The first time you install or upgrade the Safeguard Authentication Services Windows components in your environment, One Identity recommends that you configure Active Directory for Safeguard Authentication Services to utilize full functionality. This is a one-time Active Directory configuration step that creates the application configuration in your forest. Safeguard Authentication Services uses the information found in the application configuration to maintain consistency across the enterprise. Without the application configuration, store UNIX attributes in the RFC2307 standard attributes to achieve the most functionality.

The Safeguard Authentication Services application configuration stores the following information in Active Directory:

• Application Licenses
• Settings controlling default values and behavior for Unix-enabled users and groups
• Schema configuration

The Unix agents use the Active Directory configuration to validate license information and determine schema mappings. Windows management tools read this information to determine the schema mappings and the default values it uses when Unix-enabling new users and groups.

The Safeguard Authentication Services application configuration information is stored inside a container object with the specific naming of: cn={786E0064-A470-46B9-83FB-C7539C9FA27C}. The default location for this container is cn=Program Data,cn=Quest Software,cn=Authentication Services,dc=<your domain>. This location is configurable.

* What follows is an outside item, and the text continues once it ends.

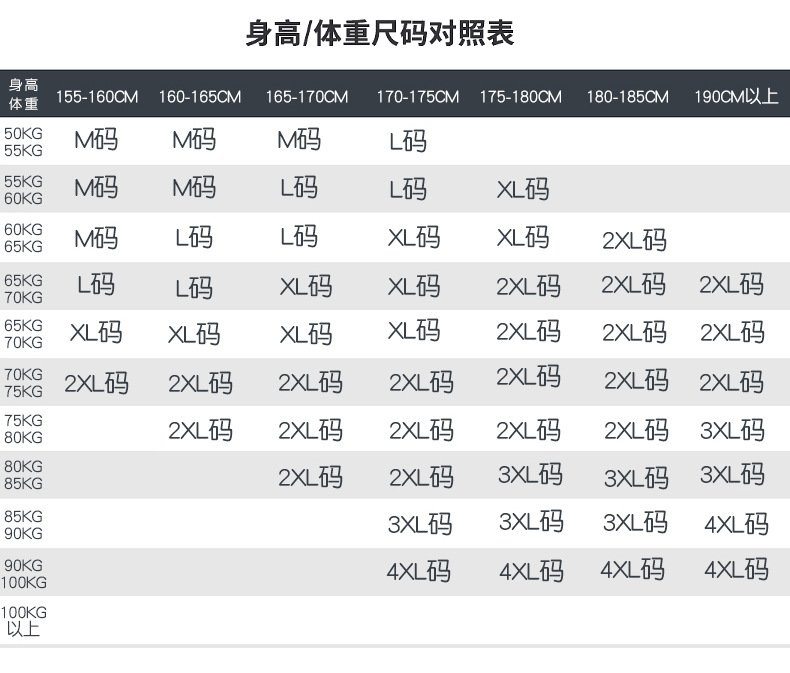Click XL码 in the 55-60KG row
The height and width of the screenshot is (673, 790).
click(523, 189)
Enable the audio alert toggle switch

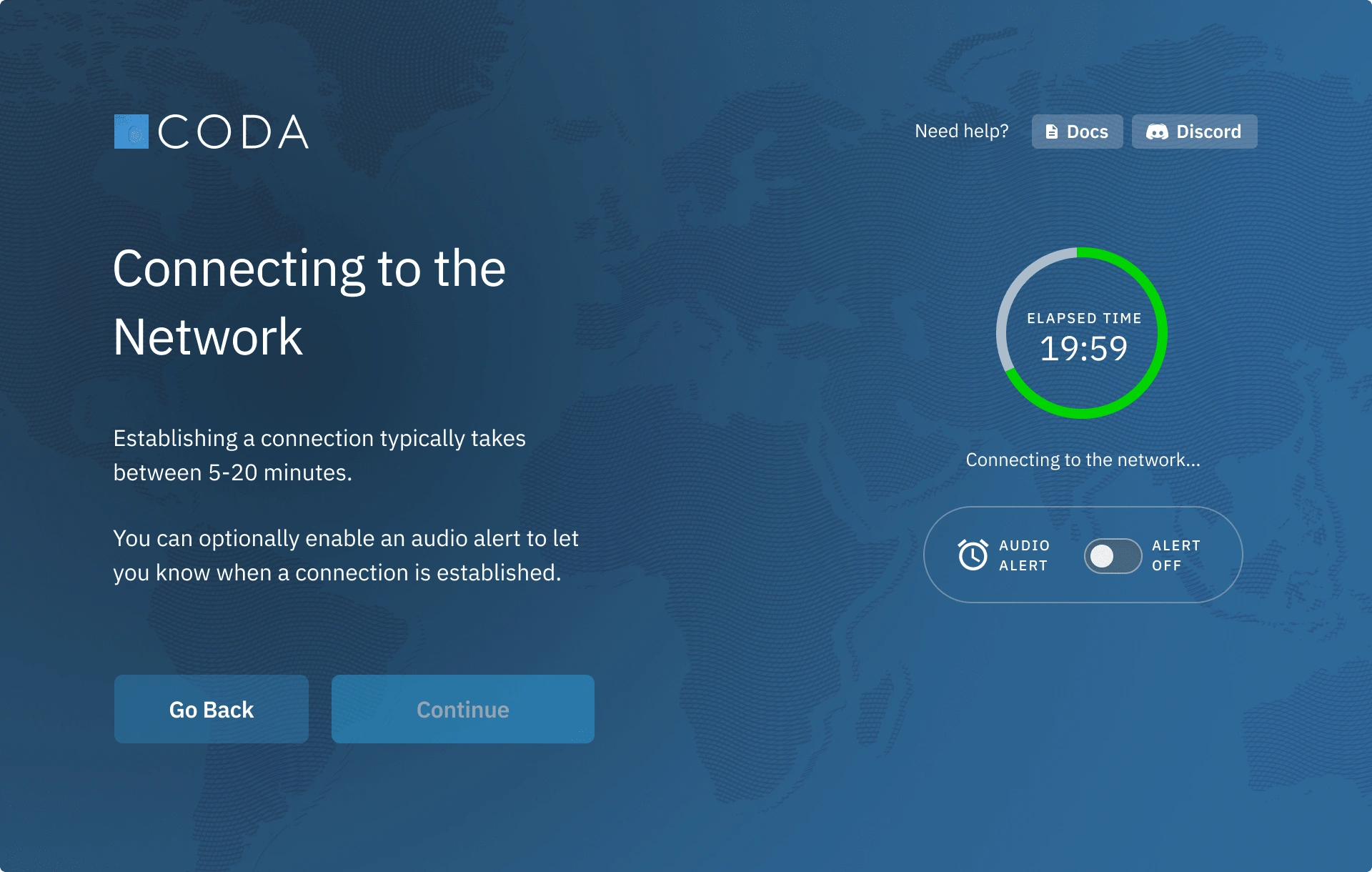point(1113,555)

There can only be one Active Directory configuration per forest. If Safeguard Authentication Services finds multiple configurations, it uses the one created first as determined by reading the whenCreated attribute. The only time this would be a problem is if different groups were using different schema mappings for Unix attributes in Active Directory. In that case, standardize on one schema and use local override files to resolve conflicts.

You can use the Set-QasUnixUser and Set-QasUnixGroup PowerShell commands to migrate Unix attributes from one schema configuration to another. Refer to the PowerShell help for more information.

The first time you run the Control Center, the Safeguard Authentication Services Active Directory Configuration Wizard walks you through the setup.

You can modify the settings using Safeguard Authentication ServicesControl Center| Preferences. To change Active Directory configuration settings, you must have rights to Create Child Object (container) and Write Attribute for cn, displayName, description, showInAdvancedViewOnly for the Active Directory configuration root container and all child objects.

In order for Unix clients to read the configuration, authenticated users must have rights to read cn, displayName, description, and whenCreated attributes for container objects in the application configuration. For most Active Directory configurations, this does not require any change.

The following table summarizes the required rights.

Table 10: Safeguard Authentication Services Required rights

Rights required	For user	Object class	Attributes
Create Child Object	Safeguard Authentication Services Administrators Only	Container	cn, displayName, description, showInAdvancedViewOnly
Write Attribute	Safeguard Authentication Services Administrators Only	Container
Read Attribute	Authenticated Users	Container	cn, displayName, description, whenCreated

At any time you can completely remove the Safeguard Authentication Services application configuration using the Remove-QasConfiguration cmdlet. However, without the application configuration, Safeguard Authentication Services Active Directory-based management tools do not function.